XmlReaderSettings readerSettings = new XmlReaderSettings
                                                   {
                                                        IgnoreWhitespace = true,
                                                       ConformanceLevel = ConformanceLevel.Fragment
                                                   };

So now we are back on track and looking good! To celebrate, let’s tell the
world how happy we are! Let’s write a string into our first file that
will proclaim our joy! Of course we will do this without spaces.. just
in case.

File 1:
<one at1=”"at1″” at2=”"at2″”><two>I’mSoHappy<three at1=”"3at1″” at2=”"3at2″”/></two></one>

Resulting file:
<?xml version=”1.0″ encoding=”utf-8″?>
<document>
  <one
    at1=”at1″
    at2=”at2″>
    <two>I’mSoHappy<three
        at1=”3at1″
        at2=”3at2″ /></two>

  </one>
  <four
    at1=”at1″
    at2=”at2″>
    <five>
      <six
        at1=”3at1″
        at2=”3at2″ />
    </five>
  </four>
</document>

Arrrgh!
It did it again!!! So here is observation number two:

Finally, WeSay uses an XPathNavigator in some places and in the course of my testing I noticed that XmlWriter.WriteNode() behaves slightly different when it is passed an XPathNavigator rather than an XmlReader.
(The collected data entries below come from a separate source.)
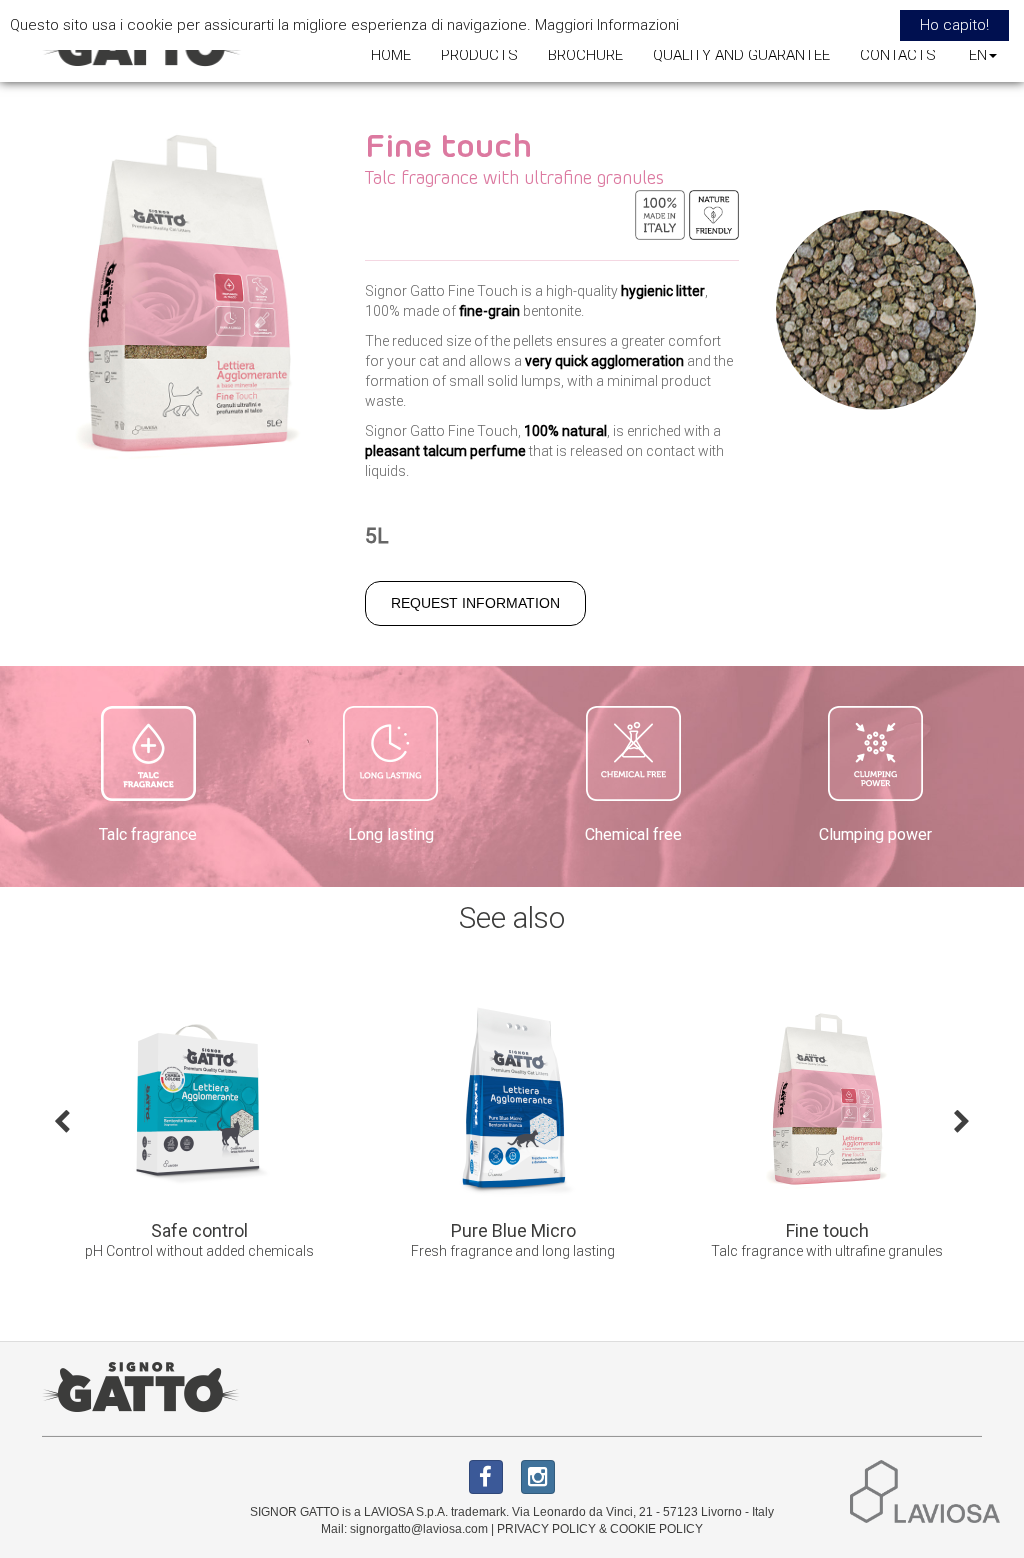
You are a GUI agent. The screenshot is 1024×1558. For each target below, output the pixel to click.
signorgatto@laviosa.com (419, 1529)
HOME (391, 55)
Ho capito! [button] (954, 25)
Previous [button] (62, 1120)
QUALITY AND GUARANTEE (741, 55)
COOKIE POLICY (656, 1529)
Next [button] (962, 1120)
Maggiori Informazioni (607, 25)
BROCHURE (585, 55)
Specifically, it seems to always ignore whitespace. So passing an XmlReader (with IgnoreWhitespace = false) to WriteNode for the first file and an XPathDocument for the second file where the files look like this:

File 1:
<one at1=”at1″ at2=”at2″><two>
<three at1=”3at1″ at2=”3at2″/></two></one>

File 2:
<four at1=”at1″ at2=”at2″><five>
<six
at1=”3at1″ at2=”3at2″ /></five></four>

Results in a result file looking like this:
<?xml version=”1.0″ encoding=”utf-8″?>
<document>
  <one
    at1=”at1″
    at2=”at2″>
    <two>
<three
        at1=”3at1″
        at2=”3at2″ /></two>
  </one>
  <four
    at1=”at1″
    at2=”at2″>
    <five>
      <six

        at1=”3at1″
        at2=”3at2″ />
    </five>
  </four>
</document>

Here’s an outline of the code:

XmlReaderSettings readerSettings = new XmlReaderSettings
                                                   {
                                                       ConformanceLevel = ConformanceLevel.Fragment
                                                   };
                                                  
XmlWriterSettings writerSettings = new XmlWriterSettings
                                                   {
                                                       ConformanceLevel = ConformanceLevel.Document
                                                   };

XmlReader reader = XmlReader.Create(stream0, readerSettings);
XmlReader reader2 = XmlReader.Create(stream0, readerSettings);
XmlDocument document = new XmlDocument();
            document.Load(reader2);
XmlWriter writer = XmlWriter.Create(stream1, writerSettings);

while (!reader.EOF)
{
    writer.WriteNode(reader, true);
}
writer.WriteNode(document.CreateNavigator(), true);

Note that this is the case even when you create an XmlDocument from an XmlReader with IgnoreWhistespace = false.

So that about wraps it up. This was not meant to be an exhaustive study of
all the Xml- Reader/Writer/Document/WrietSettings/ReaderSettings/XPathNavigator interactions so if you find anything else unusual or that I grossly misrepresented something please feel free to let me know!

Addendum:
After testing mono’s response to all this upon Cambell’s request I discovered an idiosyncrasy  in .net . It seems that attributes with a preceding namespace are not indented so:

File 1:
“<one xmlns:at1=”at1″” at2=”at2″”><two><three at1=”3at1″ at2=”3at2″/></two></one>”

Results in:

<?xml version=”1.0″ encoding=”utf-8″?>
<document>
  <one xmlns:at1=”at1″
    at2=”at2″>

    <two>
      <three
        at1=”3at1″
        at2=”3at2″ />
    </two>
  </one>
  <four
    at1=”at1″
    at2=”at2″>
    <five>
      <six
        at1=”3at1″
        at2=”3at2″ />
    </five>
  </four>
</document>

Unfortunately (from a cross platform consistency standpoint), Mono does not exhibit this behavior and (correctly?) inserts a newline before that attribute.